If I'm correct, this is one of 2 specially ordered and spec'd by Tosho. I think I saw the other one the last time I visited the store


----------



## CanadianMan

Im assuming this is the other blade http://https://toshoknifearts.com/shop/knives/konosuke-240mm-fujiyama-kiritsuke-vintage-swedish-carbon-steel


----------



## echerub

That looks like the one  It was tempting when I saw it and handled it, but the edge profile isn't quite as I would like. Definitely a personal preference thing. Taller from heel to spine than standard Konosuke kiritsuke though, which I think is a good thing.


----------



## CanadianMan

It looks very interesting, I might have to go check it out In person tomorrow


----------



## jklip13

Yes, it is made by Konosuke Sakai, the S stands for SUPER, normally they put only put it on their Aogami Blue Super knives allong with the Kanji for "blue". Here it is just Super however, i guess they didnt have a stamp for Togo Reigo.
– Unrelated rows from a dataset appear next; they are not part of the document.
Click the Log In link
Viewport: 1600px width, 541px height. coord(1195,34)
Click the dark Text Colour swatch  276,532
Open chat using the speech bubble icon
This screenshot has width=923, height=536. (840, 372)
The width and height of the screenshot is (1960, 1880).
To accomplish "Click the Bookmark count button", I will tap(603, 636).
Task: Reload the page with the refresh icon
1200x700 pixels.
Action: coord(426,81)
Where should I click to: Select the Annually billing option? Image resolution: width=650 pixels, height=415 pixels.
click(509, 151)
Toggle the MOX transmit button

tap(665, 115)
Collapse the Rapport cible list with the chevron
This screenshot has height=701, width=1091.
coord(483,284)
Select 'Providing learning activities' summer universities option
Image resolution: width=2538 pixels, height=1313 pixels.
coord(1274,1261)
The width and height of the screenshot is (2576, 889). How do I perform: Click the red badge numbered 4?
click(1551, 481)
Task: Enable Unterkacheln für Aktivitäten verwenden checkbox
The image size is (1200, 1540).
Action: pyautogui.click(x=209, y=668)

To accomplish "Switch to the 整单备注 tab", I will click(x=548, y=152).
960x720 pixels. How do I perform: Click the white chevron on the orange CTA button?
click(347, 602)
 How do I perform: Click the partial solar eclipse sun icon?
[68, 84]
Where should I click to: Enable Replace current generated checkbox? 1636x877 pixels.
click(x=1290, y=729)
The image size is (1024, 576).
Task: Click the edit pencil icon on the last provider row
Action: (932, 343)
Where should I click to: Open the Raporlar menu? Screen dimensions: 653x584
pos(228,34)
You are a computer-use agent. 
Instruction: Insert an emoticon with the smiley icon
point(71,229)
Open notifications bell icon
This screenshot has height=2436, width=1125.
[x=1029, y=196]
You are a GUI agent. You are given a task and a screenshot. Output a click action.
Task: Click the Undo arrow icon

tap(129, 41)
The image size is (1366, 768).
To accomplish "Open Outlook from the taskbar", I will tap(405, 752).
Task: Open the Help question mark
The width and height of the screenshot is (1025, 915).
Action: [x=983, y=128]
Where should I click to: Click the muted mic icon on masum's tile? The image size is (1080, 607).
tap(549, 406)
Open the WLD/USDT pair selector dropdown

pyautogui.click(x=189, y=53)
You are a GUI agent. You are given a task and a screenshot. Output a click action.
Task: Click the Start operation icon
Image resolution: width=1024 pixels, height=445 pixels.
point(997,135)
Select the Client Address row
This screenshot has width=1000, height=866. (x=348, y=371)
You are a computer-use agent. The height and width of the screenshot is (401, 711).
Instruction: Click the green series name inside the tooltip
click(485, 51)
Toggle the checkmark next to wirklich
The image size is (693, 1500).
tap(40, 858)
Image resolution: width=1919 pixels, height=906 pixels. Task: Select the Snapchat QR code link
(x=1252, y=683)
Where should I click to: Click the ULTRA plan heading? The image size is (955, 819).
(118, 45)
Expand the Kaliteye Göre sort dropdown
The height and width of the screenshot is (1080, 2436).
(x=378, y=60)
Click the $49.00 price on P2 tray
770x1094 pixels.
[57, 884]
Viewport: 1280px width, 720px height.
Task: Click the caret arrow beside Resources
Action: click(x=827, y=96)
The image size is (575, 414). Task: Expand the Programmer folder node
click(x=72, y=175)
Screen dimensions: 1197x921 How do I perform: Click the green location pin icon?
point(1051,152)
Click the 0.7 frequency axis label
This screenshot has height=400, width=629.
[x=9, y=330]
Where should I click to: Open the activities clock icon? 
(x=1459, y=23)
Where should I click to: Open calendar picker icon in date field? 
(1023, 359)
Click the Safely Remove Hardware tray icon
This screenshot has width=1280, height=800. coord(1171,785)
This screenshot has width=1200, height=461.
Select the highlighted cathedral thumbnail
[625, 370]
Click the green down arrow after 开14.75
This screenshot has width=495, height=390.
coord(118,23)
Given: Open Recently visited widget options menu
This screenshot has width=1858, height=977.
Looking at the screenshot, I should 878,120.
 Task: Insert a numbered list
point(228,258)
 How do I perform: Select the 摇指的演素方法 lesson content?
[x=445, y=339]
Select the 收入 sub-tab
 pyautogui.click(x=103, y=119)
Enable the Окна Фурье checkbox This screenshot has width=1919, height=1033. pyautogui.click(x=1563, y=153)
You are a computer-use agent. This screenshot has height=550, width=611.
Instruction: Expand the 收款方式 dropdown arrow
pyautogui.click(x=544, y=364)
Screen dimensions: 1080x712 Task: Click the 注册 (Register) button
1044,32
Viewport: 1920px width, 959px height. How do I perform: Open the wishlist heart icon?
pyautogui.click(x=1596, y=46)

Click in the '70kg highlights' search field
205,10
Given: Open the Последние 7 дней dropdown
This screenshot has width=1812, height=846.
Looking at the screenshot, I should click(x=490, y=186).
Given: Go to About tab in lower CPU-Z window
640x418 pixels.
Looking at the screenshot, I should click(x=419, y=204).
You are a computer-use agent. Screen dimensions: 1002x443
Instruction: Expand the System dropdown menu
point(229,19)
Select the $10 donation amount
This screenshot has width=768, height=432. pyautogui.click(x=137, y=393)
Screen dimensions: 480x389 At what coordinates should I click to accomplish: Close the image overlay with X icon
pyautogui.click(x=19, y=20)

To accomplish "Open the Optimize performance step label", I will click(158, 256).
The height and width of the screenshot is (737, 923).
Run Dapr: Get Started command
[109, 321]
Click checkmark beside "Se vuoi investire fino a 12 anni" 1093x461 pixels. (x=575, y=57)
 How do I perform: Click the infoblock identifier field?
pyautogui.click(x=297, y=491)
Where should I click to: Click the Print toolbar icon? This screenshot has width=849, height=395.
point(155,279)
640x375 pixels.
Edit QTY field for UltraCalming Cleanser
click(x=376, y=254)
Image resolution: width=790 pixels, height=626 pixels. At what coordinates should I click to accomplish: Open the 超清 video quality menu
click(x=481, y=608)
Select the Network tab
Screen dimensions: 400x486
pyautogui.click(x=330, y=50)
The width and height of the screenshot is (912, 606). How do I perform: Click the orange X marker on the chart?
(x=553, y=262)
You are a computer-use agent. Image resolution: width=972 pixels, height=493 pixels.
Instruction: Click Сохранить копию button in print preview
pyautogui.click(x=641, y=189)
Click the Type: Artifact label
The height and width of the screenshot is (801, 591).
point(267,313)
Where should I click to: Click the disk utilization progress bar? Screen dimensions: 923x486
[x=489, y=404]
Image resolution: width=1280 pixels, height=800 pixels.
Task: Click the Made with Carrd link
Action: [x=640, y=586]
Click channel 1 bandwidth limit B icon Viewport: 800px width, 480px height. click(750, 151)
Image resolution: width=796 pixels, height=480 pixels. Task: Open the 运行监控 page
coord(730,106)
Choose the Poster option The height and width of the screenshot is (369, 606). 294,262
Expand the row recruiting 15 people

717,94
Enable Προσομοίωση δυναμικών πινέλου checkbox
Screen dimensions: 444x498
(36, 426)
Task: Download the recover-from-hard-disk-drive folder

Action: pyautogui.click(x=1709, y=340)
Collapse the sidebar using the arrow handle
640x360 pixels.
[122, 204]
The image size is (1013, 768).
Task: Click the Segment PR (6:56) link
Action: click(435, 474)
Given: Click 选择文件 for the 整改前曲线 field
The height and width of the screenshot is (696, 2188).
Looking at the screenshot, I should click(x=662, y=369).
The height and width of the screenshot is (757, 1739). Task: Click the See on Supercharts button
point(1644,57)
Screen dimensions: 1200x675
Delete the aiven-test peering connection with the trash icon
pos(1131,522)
And Len is Correct, this was custom made a little bit taller and with a higher bevel than their usual Kiritsuke


----------



## Timthebeaver

So Tosho says it's made from vintage Swedish steel?. Togo Reigo is certainly British, albeit possibly made from Swedish ore (as was much Sheffield steel of the age). Hmm.


----------



## jklip13

Togo Reigo is a Swedish Sand steel (that's the style) made by the Andrews Steel company in England.


----------



## icanhaschzbrgr

jklip13 said:


> Togo Reigo is a Swedish Sand steel (that's the style) made by the Andrews Steel company in England.


Swedish steel made in England, forged in Japan and sold in Canada. This thing have travelled a lot :biggrin:

and it looks cool!


----------



## Timthebeaver

jklip13 said:


> Togo Reigo is a Swedish Sand steel (that's the style) made by the Andrews Steel company in England.



Thanks, that's very interesting.

Sheffield virgin carbon kicks arse for sure, so I have no doubt that this stuff is top drawer.


----------



## ChuckTheButcher

If what it says on japantool is true, which I'm sure it is, then I really really want a knife made from it. Some one should reproduce it.


----------



## panda

if it's so special why is nobody recreating it?


----------



## gic

Yea I find it hard to believe that modern metallurgy can't produce this steel if it really was that good. I think this is one of those examples of something uber rare becoming overhyped but I am willing to be convinced otherwise. Maybe somebody who knows more about metallurgy than I can explain to me why this steel is so odd that a good metallurgist couldn't duplicate it exactly if he or she wanted to..


----------



## Mucho Bocho

Were's our resident Metallurgist when we need him--Larin Thomas. What say you?


----------



## DevinT

Larrin is traveling today with his family, should be home tomorrow.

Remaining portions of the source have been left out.